■ **課題の指示**
ダルフールの医療を扱う本文を、「ダルフール地方は5つの州に分」という語句を含むところから引用し、「な医療を受けられない状況だ。」のあとで止めてもらえますか。

■ **本文**

ダルフール地方は5つの州に分かれる。中でも、西ダルフール州と中央ダルフール州では、都市部から離れるほど伝統的な方法による自宅出産のケースが多い。医療施設はわずかしかなく、遠く離れており、道中の治安も悪い。交通費も高額だ。それゆえ、妊婦たちは、医療を受けるのをためらう。ようやくケアを受けるのは、合併症が生じたあとになることが多い。妊婦自身の命も、新生児の命も、大きな危険にさらされることになる。

世界保健機関(WHO)によると、ダルフールでは、医療施設の7割がほとんど機能を失っているか、あるいは、完全に閉鎖されているという。ダルフールは、近年における世界最悪レベルの人道危機に置かれており、何百万もの人びとが、必要な医療を受けられない状況だ。

「ある母親は自宅で出産したのですが、胎盤を排出できず、出血が止まらなかった。家族たちは、彼女を病院まで運ぶことにしました」

■ **記録データ**
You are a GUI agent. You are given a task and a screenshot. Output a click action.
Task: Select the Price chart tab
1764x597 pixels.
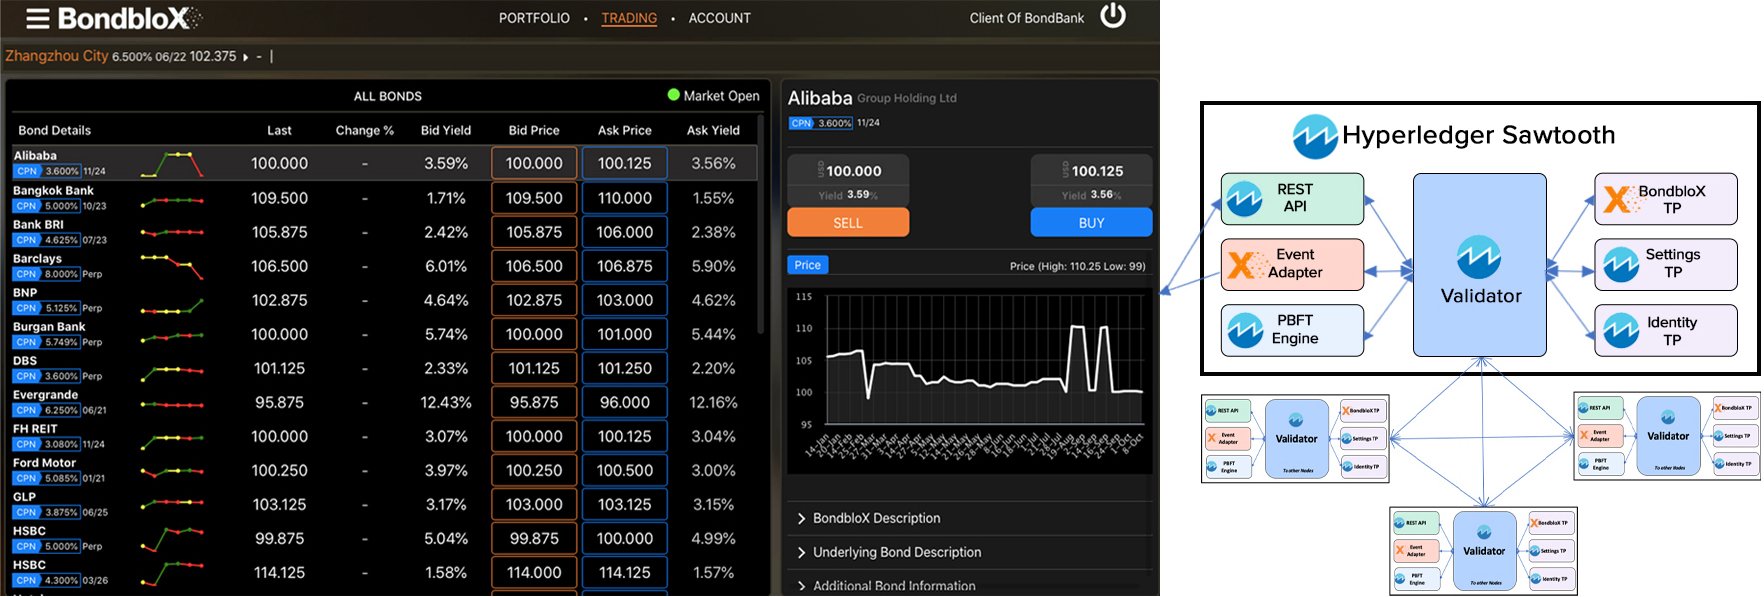pos(808,265)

■ **解答**
ダルフール地方は5つの州に分かれる。中でも、西ダルフール州と中央ダルフール州では、都市部から離れるほど伝統的な方法による自宅出産のケースが多い。医療施設はわずかしかなく、遠く離れており、道中の治安も悪い。交通費も高額だ。それゆえ、妊婦たちは、医療を受けるのをためらう。ようやくケアを受けるのは、合併症が生じたあとになることが多い。妊婦自身の命も、新生児の命も、大きな危険にさらされることになる。

世界保健機関(WHO)によると、ダルフールでは、医療施設の7割がほとんど機能を失っているか、あるいは、完全に閉鎖されているという。ダルフールは、近年における世界最悪レベルの人道危機に置かれており、何百万もの人びとが、必要な医療を受けられない状況だ。